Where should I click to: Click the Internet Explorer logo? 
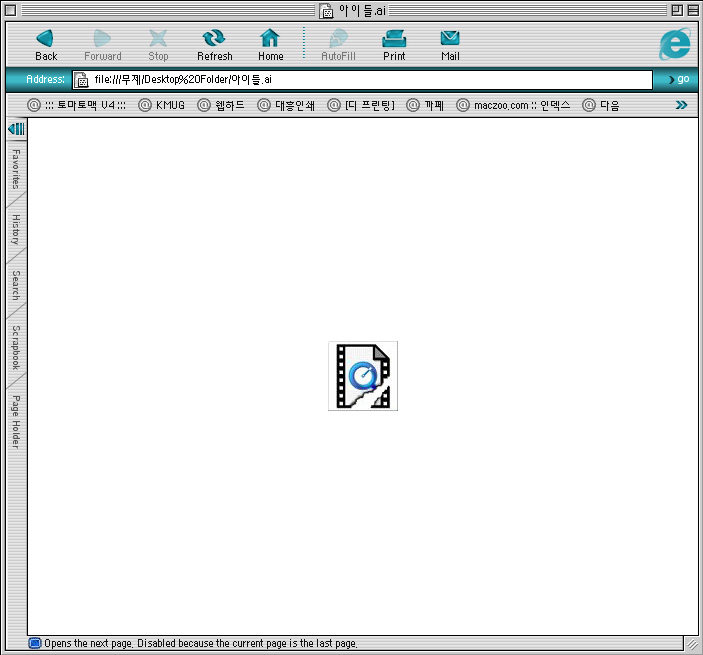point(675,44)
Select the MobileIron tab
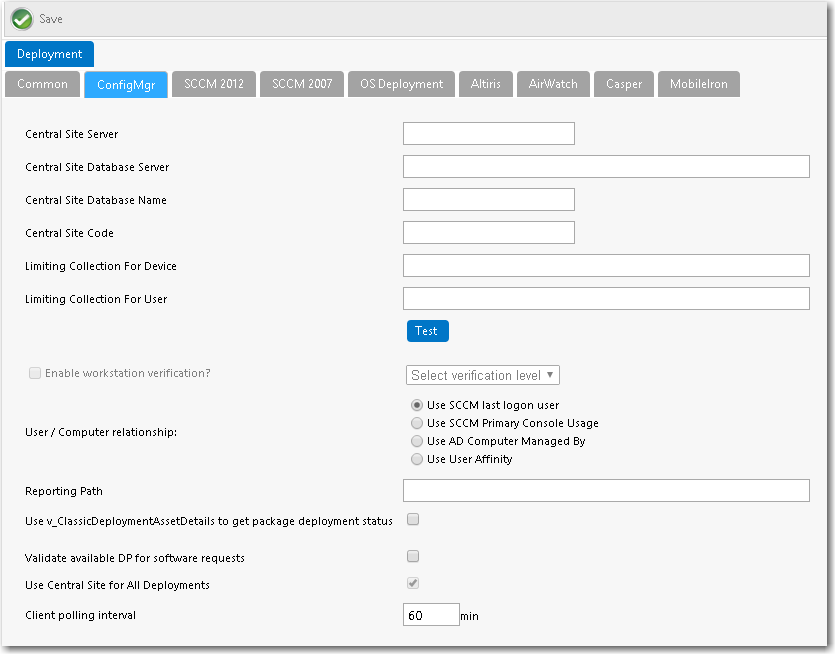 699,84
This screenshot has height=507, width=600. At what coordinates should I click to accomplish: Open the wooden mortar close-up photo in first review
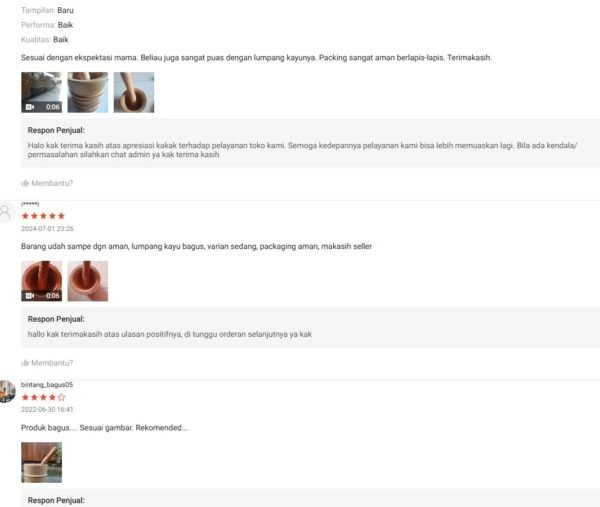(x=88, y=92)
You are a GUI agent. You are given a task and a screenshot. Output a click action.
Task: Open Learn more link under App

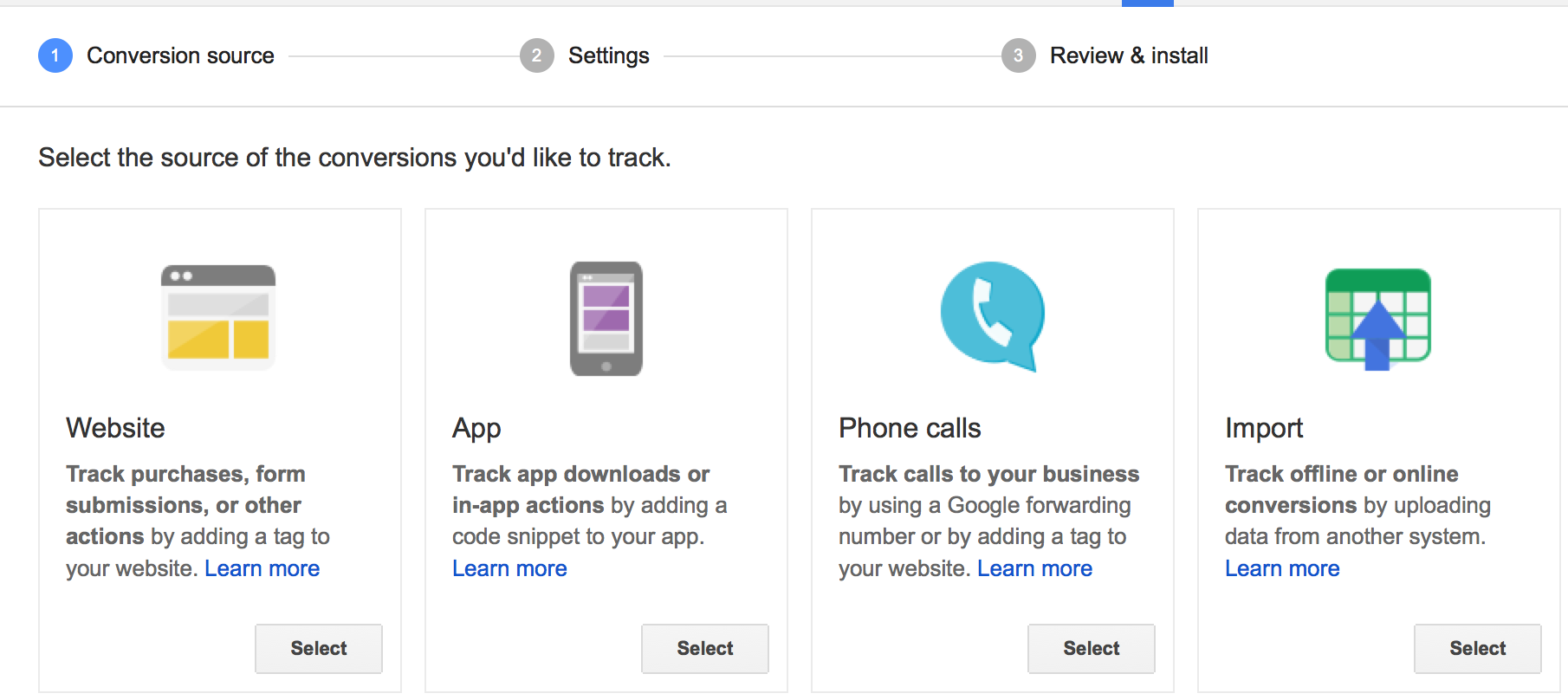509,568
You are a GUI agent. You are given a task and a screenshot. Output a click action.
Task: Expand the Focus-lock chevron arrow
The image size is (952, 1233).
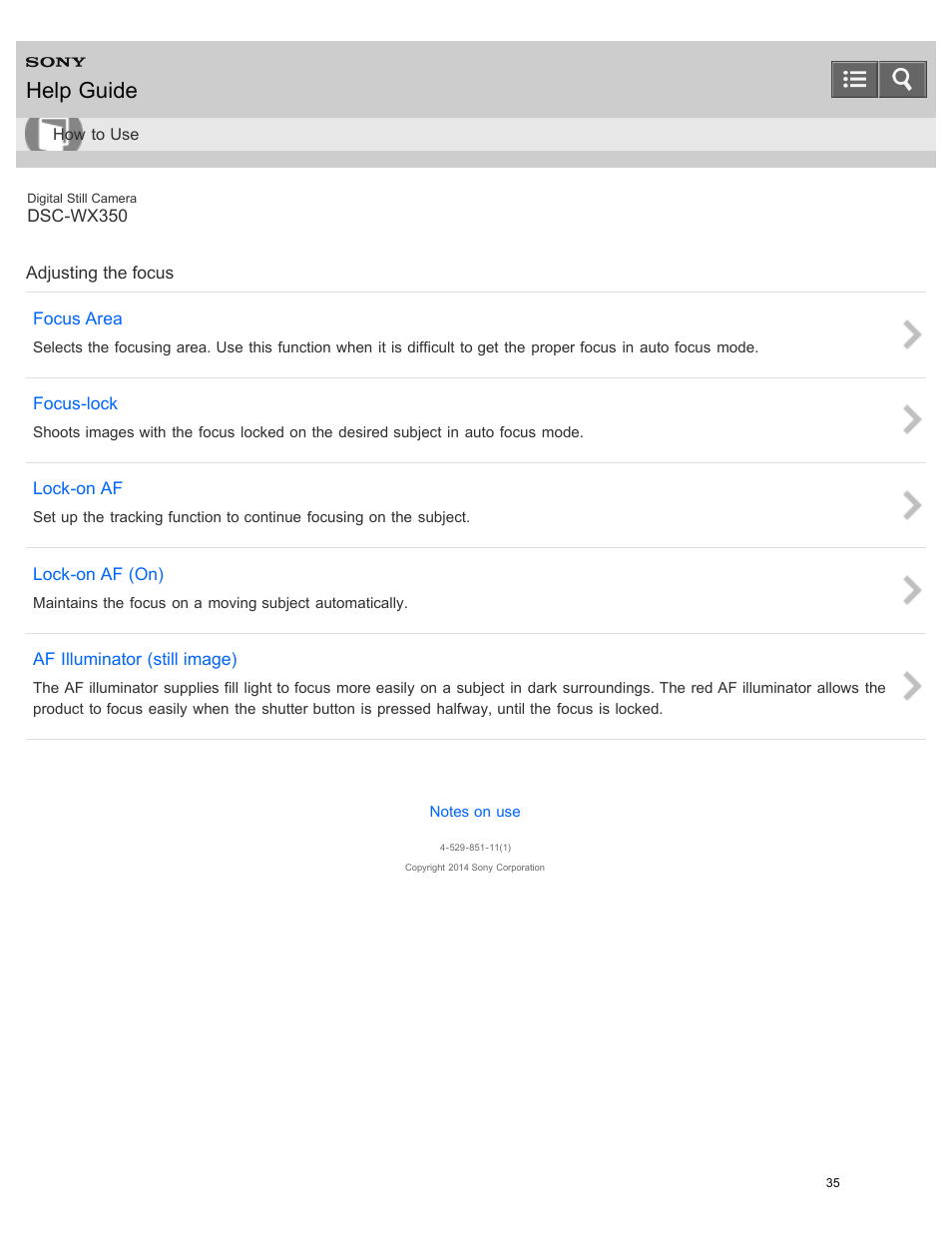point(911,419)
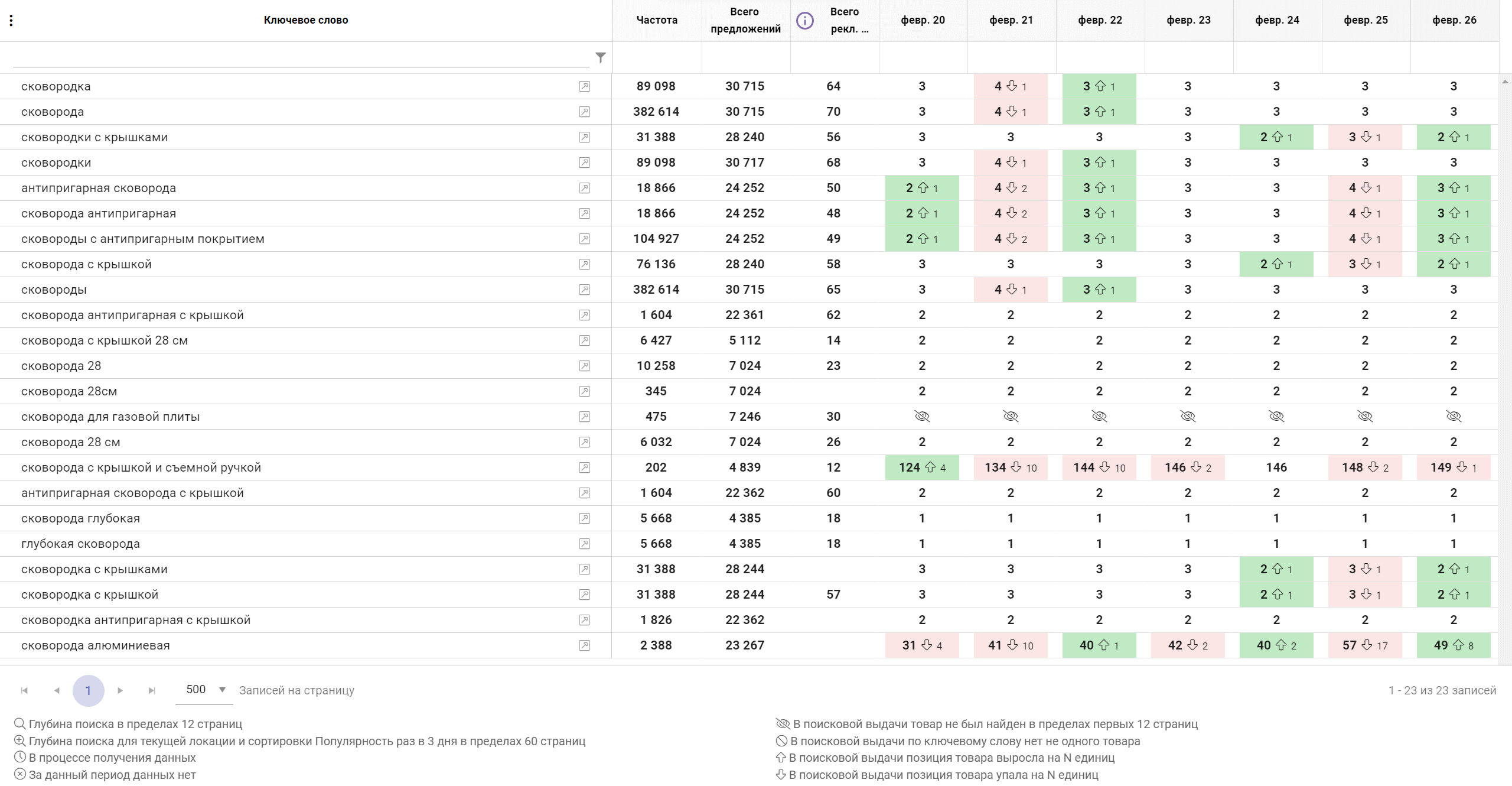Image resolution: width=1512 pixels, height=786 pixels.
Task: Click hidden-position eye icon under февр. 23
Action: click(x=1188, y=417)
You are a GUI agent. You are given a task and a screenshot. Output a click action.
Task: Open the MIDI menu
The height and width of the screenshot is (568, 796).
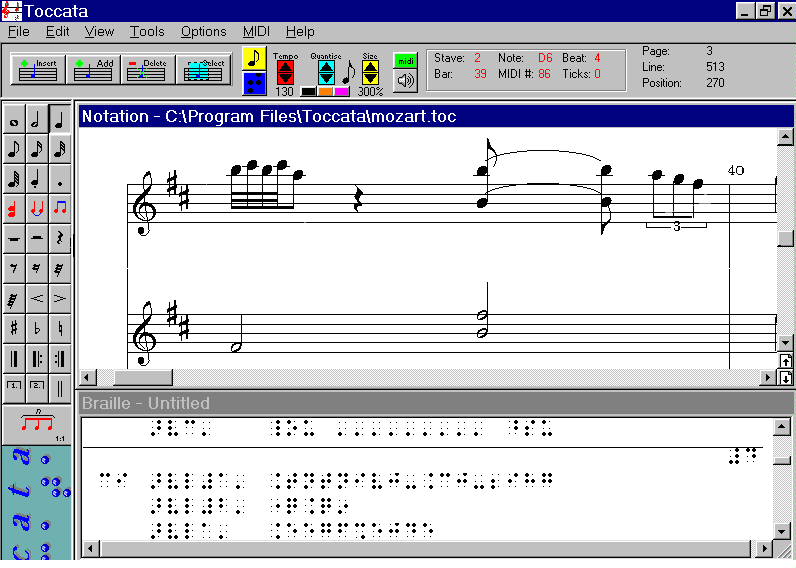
• • •
• THE TASK: Taking the material above, give again exactly the lines from the one holding "This screenshot has" through the one holding "Task: Expand the Focus-lock chevron arrow", with both ends and without pictures.

• RESULT OF THE TASK:
This screenshot has height=507, width=600. At what coordinates should I click to accomplish: Open the wooden mortar close-up photo in first review
(x=88, y=92)
You are a GUI agent. You are given a task and a screenshot. Output a click action.
Task: Open Learn more link under App

509,568
You are a GUI agent. You are given a task and a screenshot. Output a click action.
Task: Expand the Focus-lock chevron arrow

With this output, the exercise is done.